» **Assigned task**: The answer is the exact text of every line from the one that contains "Check the K fast train type checkbox" to the final line of the entries below, with pictures left out.

» **Supplied data**:
Content starts

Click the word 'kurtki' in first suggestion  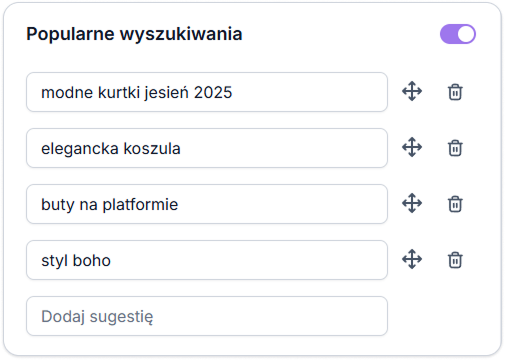tap(119, 92)
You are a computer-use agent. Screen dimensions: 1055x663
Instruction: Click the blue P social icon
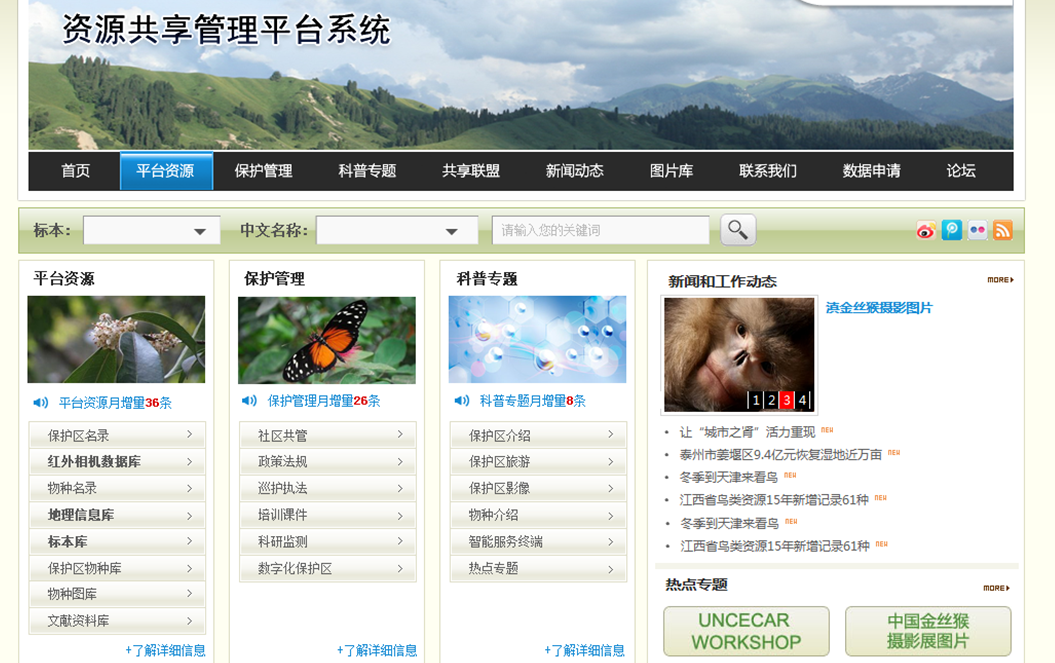[x=952, y=230]

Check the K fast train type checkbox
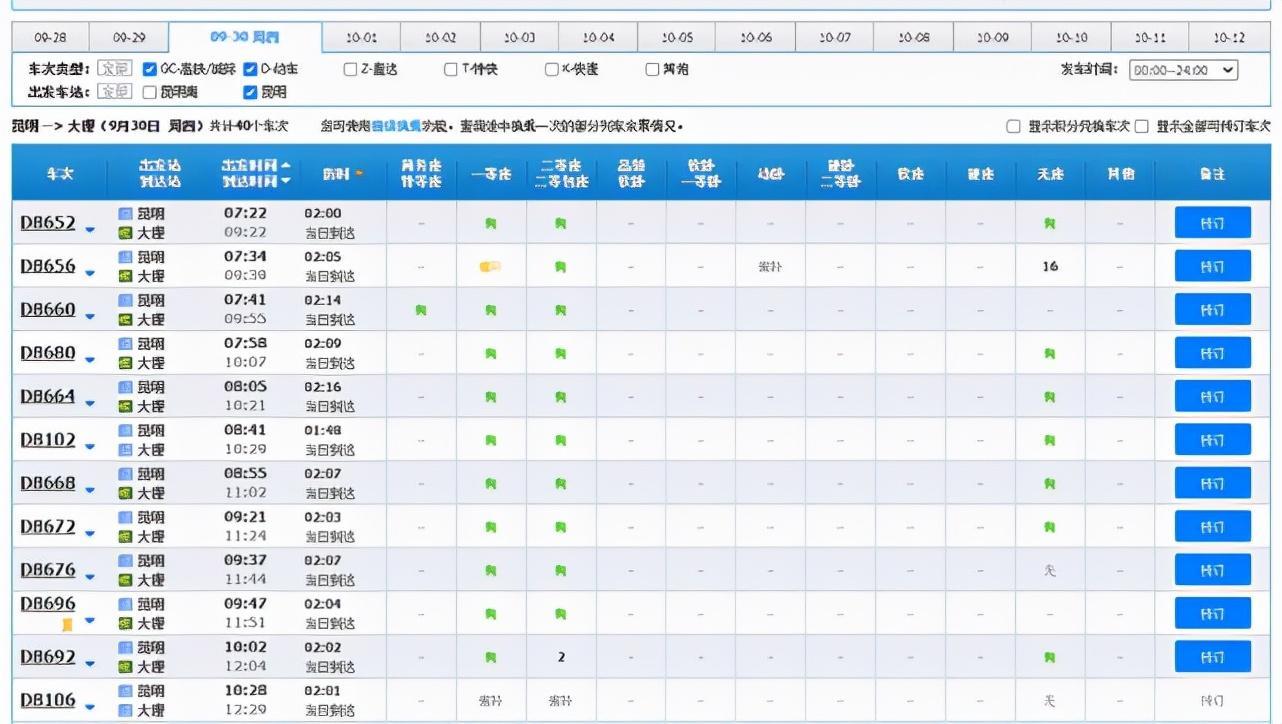click(x=551, y=70)
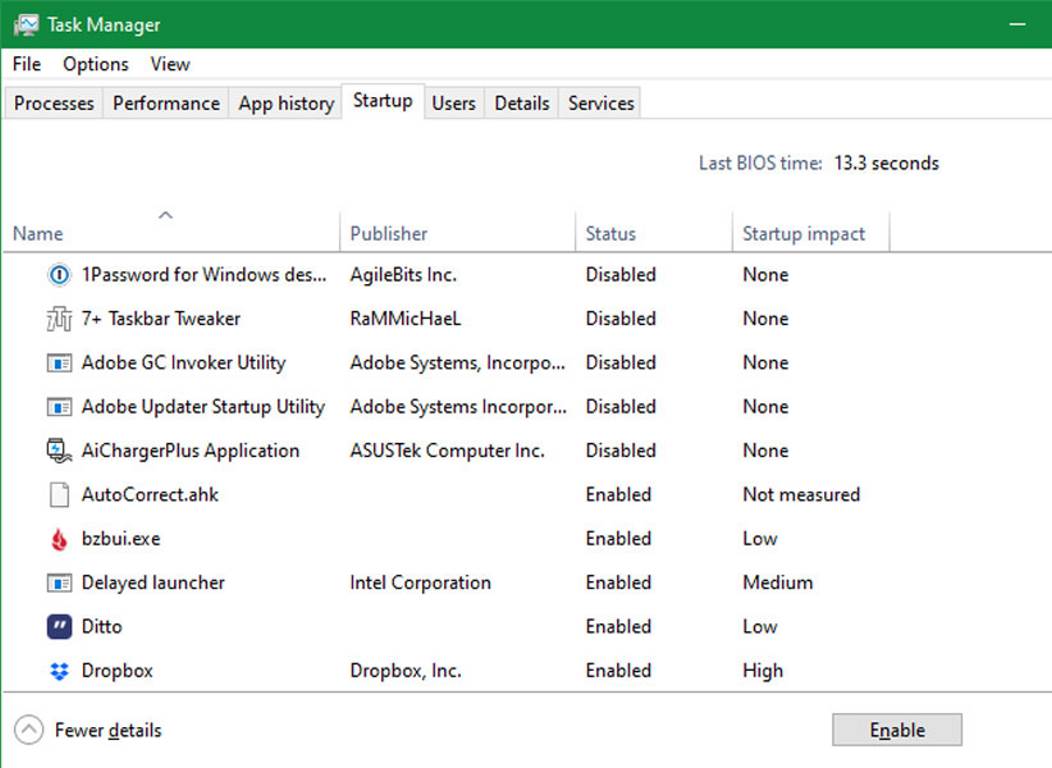Click the AutoCorrect.ahk file icon
Screen dimensions: 1052x768
(x=59, y=495)
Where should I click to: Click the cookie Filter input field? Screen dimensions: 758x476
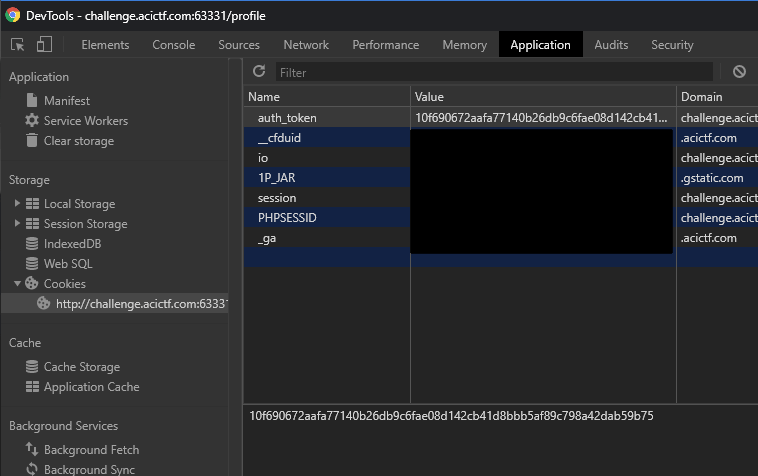(494, 72)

Content ends

» **Solution to this problem**:
Check the K fast train type checkbox
click(x=551, y=70)
Click the AutoCorrect.ahk file icon
Screen dimensions: 1052x768
(x=59, y=495)
Where should I click to: Click the cookie Filter input field? Screen dimensions: 758x476
(494, 72)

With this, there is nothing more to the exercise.